## Requirement
Look for "icon for 网页爬虫" in the entries below. Write out that line and all later lines exactly, ending with the final one.
[Opening Dataset records section]
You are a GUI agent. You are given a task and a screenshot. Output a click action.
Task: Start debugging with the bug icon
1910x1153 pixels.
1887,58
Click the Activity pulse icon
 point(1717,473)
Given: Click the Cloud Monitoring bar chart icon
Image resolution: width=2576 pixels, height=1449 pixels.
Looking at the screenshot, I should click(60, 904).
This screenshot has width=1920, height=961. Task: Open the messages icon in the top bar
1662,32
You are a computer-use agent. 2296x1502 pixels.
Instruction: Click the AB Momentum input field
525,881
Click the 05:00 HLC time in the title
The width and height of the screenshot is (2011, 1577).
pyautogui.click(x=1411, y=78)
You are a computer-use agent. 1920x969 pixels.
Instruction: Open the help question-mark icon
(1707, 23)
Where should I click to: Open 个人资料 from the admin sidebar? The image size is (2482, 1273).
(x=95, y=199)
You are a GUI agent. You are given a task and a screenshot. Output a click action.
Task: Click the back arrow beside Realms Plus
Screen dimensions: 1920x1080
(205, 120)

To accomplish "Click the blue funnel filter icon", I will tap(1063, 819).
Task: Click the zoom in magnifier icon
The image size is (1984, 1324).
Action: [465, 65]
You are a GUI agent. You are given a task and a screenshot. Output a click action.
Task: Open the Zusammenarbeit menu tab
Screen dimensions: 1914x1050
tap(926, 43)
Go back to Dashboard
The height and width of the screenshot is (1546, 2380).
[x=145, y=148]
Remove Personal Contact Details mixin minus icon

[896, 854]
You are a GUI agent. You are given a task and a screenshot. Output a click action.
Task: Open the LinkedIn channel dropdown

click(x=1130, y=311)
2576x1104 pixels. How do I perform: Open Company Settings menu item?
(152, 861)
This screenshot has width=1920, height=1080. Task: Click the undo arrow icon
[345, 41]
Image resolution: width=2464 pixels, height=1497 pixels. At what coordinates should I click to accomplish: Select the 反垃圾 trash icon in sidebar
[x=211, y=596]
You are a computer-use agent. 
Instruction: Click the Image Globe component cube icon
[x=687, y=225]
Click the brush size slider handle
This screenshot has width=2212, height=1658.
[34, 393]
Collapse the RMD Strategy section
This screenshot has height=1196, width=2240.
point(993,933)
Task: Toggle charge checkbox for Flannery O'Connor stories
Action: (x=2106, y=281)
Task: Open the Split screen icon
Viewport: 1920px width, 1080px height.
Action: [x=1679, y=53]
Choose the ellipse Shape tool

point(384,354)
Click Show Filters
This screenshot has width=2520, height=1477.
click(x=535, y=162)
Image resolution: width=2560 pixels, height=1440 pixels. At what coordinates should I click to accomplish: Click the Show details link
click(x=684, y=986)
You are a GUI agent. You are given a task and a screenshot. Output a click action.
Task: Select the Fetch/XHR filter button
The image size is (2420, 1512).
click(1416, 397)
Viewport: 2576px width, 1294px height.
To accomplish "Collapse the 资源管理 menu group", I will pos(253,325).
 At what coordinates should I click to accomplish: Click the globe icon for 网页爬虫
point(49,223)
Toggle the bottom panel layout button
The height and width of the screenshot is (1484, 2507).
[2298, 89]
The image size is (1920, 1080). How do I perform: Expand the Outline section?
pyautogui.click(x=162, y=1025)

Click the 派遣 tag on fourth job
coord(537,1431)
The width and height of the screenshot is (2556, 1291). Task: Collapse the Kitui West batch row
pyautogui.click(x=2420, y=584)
[Closing Dataset records section]
## Answer to this exercise
 At what coordinates should I click to accomplish: Click the globe icon for 网页爬虫
point(49,223)
Toggle the bottom panel layout button
The height and width of the screenshot is (1484, 2507).
[2298, 89]
The image size is (1920, 1080). How do I perform: Expand the Outline section?
pyautogui.click(x=162, y=1025)

Click the 派遣 tag on fourth job
coord(537,1431)
The width and height of the screenshot is (2556, 1291). Task: Collapse the Kitui West batch row
pyautogui.click(x=2420, y=584)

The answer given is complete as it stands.